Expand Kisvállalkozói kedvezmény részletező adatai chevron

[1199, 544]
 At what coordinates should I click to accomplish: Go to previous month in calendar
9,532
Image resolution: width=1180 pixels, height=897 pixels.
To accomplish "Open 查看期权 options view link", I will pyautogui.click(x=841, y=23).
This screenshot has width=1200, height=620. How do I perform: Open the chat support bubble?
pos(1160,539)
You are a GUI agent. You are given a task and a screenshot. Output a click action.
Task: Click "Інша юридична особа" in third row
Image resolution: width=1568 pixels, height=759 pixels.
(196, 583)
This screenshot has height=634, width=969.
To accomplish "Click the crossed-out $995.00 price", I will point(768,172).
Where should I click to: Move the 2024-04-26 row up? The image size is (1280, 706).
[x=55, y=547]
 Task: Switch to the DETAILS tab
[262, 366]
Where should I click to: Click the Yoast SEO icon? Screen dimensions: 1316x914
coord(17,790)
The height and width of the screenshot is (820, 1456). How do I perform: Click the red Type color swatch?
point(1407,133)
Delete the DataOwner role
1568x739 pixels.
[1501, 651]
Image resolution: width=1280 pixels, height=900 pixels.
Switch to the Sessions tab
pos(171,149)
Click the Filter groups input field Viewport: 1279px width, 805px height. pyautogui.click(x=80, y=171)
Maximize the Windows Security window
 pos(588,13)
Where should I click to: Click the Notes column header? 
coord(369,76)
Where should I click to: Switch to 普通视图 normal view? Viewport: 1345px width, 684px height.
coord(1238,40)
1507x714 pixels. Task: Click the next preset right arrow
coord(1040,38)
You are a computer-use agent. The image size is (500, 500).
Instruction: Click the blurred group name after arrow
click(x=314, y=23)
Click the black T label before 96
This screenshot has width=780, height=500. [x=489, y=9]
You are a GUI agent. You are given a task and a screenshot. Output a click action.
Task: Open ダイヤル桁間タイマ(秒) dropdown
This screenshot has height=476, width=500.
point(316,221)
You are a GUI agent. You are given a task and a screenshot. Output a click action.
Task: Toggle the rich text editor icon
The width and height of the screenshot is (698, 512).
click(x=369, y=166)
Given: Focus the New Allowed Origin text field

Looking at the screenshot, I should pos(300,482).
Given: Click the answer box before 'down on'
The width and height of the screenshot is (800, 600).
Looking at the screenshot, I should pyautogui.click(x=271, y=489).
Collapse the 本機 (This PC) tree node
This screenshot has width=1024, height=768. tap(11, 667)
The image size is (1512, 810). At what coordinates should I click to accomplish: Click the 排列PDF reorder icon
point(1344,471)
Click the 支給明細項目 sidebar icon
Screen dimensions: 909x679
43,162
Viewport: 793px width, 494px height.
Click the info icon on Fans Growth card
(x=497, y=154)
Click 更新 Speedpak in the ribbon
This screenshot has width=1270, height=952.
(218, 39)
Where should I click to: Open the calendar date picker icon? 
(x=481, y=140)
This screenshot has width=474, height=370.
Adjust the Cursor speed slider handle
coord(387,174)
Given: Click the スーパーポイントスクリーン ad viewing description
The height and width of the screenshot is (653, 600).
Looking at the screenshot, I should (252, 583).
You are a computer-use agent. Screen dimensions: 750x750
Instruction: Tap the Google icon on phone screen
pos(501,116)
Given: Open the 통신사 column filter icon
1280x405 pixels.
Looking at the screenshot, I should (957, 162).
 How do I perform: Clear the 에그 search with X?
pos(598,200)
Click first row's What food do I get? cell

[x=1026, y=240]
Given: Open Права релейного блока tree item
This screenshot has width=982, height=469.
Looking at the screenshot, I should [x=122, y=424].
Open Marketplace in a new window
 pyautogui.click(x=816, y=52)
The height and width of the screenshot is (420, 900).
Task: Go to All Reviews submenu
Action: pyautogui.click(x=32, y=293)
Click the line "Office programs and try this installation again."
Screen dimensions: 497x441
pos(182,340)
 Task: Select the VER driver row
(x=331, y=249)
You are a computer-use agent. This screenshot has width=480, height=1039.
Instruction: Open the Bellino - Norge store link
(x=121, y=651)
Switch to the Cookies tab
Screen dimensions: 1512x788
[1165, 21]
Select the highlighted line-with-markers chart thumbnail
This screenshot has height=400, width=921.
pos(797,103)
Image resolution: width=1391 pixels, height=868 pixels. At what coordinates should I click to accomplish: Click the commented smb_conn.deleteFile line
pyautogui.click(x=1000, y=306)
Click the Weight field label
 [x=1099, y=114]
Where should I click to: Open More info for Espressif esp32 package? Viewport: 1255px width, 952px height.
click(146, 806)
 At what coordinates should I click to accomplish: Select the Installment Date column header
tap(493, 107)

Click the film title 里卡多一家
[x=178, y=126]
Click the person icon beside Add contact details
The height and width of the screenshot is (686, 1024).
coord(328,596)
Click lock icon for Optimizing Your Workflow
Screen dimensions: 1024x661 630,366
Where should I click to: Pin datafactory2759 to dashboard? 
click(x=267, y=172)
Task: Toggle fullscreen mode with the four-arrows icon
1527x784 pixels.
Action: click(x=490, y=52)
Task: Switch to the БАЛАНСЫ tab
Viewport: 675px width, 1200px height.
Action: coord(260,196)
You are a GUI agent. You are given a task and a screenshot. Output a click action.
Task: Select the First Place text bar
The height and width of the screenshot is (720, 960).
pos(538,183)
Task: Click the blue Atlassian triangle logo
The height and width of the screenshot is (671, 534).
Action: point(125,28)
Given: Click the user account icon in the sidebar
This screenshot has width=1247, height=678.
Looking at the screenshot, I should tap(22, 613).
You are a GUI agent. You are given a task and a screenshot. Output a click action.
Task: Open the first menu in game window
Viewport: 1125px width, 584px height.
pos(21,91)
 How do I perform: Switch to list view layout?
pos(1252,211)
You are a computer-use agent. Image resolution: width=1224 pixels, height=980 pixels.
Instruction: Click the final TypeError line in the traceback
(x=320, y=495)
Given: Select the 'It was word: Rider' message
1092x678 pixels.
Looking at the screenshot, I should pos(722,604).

▶ **What to work on**: All of the material, start to finish, should be retyped exactly.

▶ **Response for this exercise**:
Expand Kisvállalkozói kedvezmény részletező adatai chevron

[1199, 544]
 At what coordinates should I click to accomplish: Go to previous month in calendar
9,532
Image resolution: width=1180 pixels, height=897 pixels.
To accomplish "Open 查看期权 options view link", I will pyautogui.click(x=841, y=23).
This screenshot has width=1200, height=620. How do I perform: Open the chat support bubble?
pos(1160,539)
You are a GUI agent. You are given a task and a screenshot. Output a click action.
Task: Click "Інша юридична особа" in third row
Image resolution: width=1568 pixels, height=759 pixels.
(196, 583)
This screenshot has height=634, width=969.
To accomplish "Click the crossed-out $995.00 price", I will point(768,172).
Where should I click to: Move the 2024-04-26 row up? The image size is (1280, 706).
[x=55, y=547]
 Task: Switch to the DETAILS tab
[262, 366]
Where should I click to: Click the Yoast SEO icon? Screen dimensions: 1316x914
coord(17,790)
The height and width of the screenshot is (820, 1456). How do I perform: Click the red Type color swatch?
point(1407,133)
Delete the DataOwner role
1568x739 pixels.
[1501, 651]
Image resolution: width=1280 pixels, height=900 pixels.
Switch to the Sessions tab
pos(171,149)
Click the Filter groups input field Viewport: 1279px width, 805px height. pyautogui.click(x=80, y=171)
Maximize the Windows Security window
 pos(588,13)
Where should I click to: Click the Notes column header? 
coord(369,76)
Where should I click to: Switch to 普通视图 normal view? Viewport: 1345px width, 684px height.
coord(1238,40)
1507x714 pixels. Task: Click the next preset right arrow
coord(1040,38)
You are a computer-use agent. The image size is (500, 500).
Instruction: Click the blurred group name after arrow
click(x=314, y=23)
Click the black T label before 96
This screenshot has width=780, height=500. [x=489, y=9]
You are a GUI agent. You are given a task and a screenshot. Output a click action.
Task: Open ダイヤル桁間タイマ(秒) dropdown
This screenshot has height=476, width=500.
point(316,221)
You are a GUI agent. You are given a task and a screenshot. Output a click action.
Task: Toggle the rich text editor icon
The width and height of the screenshot is (698, 512).
click(x=369, y=166)
Given: Focus the New Allowed Origin text field

Looking at the screenshot, I should pos(300,482).
Given: Click the answer box before 'down on'
The width and height of the screenshot is (800, 600).
Looking at the screenshot, I should pyautogui.click(x=271, y=489).
Collapse the 本機 (This PC) tree node
This screenshot has width=1024, height=768. tap(11, 667)
The image size is (1512, 810). At what coordinates should I click to accomplish: Click the 排列PDF reorder icon
point(1344,471)
Click the 支給明細項目 sidebar icon
Screen dimensions: 909x679
43,162
Viewport: 793px width, 494px height.
Click the info icon on Fans Growth card
(x=497, y=154)
Click 更新 Speedpak in the ribbon
This screenshot has width=1270, height=952.
(218, 39)
Where should I click to: Open the calendar date picker icon? 
(x=481, y=140)
This screenshot has width=474, height=370.
Adjust the Cursor speed slider handle
coord(387,174)
Given: Click the スーパーポイントスクリーン ad viewing description
The height and width of the screenshot is (653, 600).
Looking at the screenshot, I should (252, 583).
You are a computer-use agent. Screen dimensions: 750x750
Instruction: Tap the Google icon on phone screen
pos(501,116)
Given: Open the 통신사 column filter icon
1280x405 pixels.
Looking at the screenshot, I should (957, 162).
 How do I perform: Clear the 에그 search with X?
pos(598,200)
Click first row's What food do I get? cell

[x=1026, y=240]
Given: Open Права релейного блока tree item
This screenshot has width=982, height=469.
Looking at the screenshot, I should [x=122, y=424].
Open Marketplace in a new window
 pyautogui.click(x=816, y=52)
The height and width of the screenshot is (420, 900).
Task: Go to All Reviews submenu
Action: pyautogui.click(x=32, y=293)
Click the line "Office programs and try this installation again."
Screen dimensions: 497x441
pos(182,340)
 Task: Select the VER driver row
(x=331, y=249)
You are a computer-use agent. This screenshot has width=480, height=1039.
Instruction: Open the Bellino - Norge store link
(x=121, y=651)
Switch to the Cookies tab
Screen dimensions: 1512x788
[1165, 21]
Select the highlighted line-with-markers chart thumbnail
This screenshot has height=400, width=921.
pos(797,103)
Image resolution: width=1391 pixels, height=868 pixels. At what coordinates should I click to accomplish: Click the commented smb_conn.deleteFile line
pyautogui.click(x=1000, y=306)
Click the Weight field label
 [x=1099, y=114]
Where should I click to: Open More info for Espressif esp32 package? Viewport: 1255px width, 952px height.
click(146, 806)
 At what coordinates should I click to accomplish: Select the Installment Date column header
tap(493, 107)

Click the film title 里卡多一家
[x=178, y=126]
Click the person icon beside Add contact details
The height and width of the screenshot is (686, 1024).
coord(328,596)
Click lock icon for Optimizing Your Workflow
Screen dimensions: 1024x661 630,366
Where should I click to: Pin datafactory2759 to dashboard? 
click(x=267, y=172)
Task: Toggle fullscreen mode with the four-arrows icon
1527x784 pixels.
Action: click(x=490, y=52)
Task: Switch to the БАЛАНСЫ tab
Viewport: 675px width, 1200px height.
Action: coord(260,196)
You are a GUI agent. You are given a task and a screenshot. Output a click action.
Task: Select the First Place text bar
The height and width of the screenshot is (720, 960).
pos(538,183)
Task: Click the blue Atlassian triangle logo
The height and width of the screenshot is (671, 534).
Action: point(125,28)
Given: Click the user account icon in the sidebar
This screenshot has width=1247, height=678.
Looking at the screenshot, I should tap(22, 613).
You are a GUI agent. You are given a task and a screenshot. Output a click action.
Task: Open the first menu in game window
Viewport: 1125px width, 584px height.
pos(21,91)
 How do I perform: Switch to list view layout?
pos(1252,211)
You are a computer-use agent. Image resolution: width=1224 pixels, height=980 pixels.
Instruction: Click the final TypeError line in the traceback
(x=320, y=495)
Given: Select the 'It was word: Rider' message
1092x678 pixels.
Looking at the screenshot, I should pos(722,604).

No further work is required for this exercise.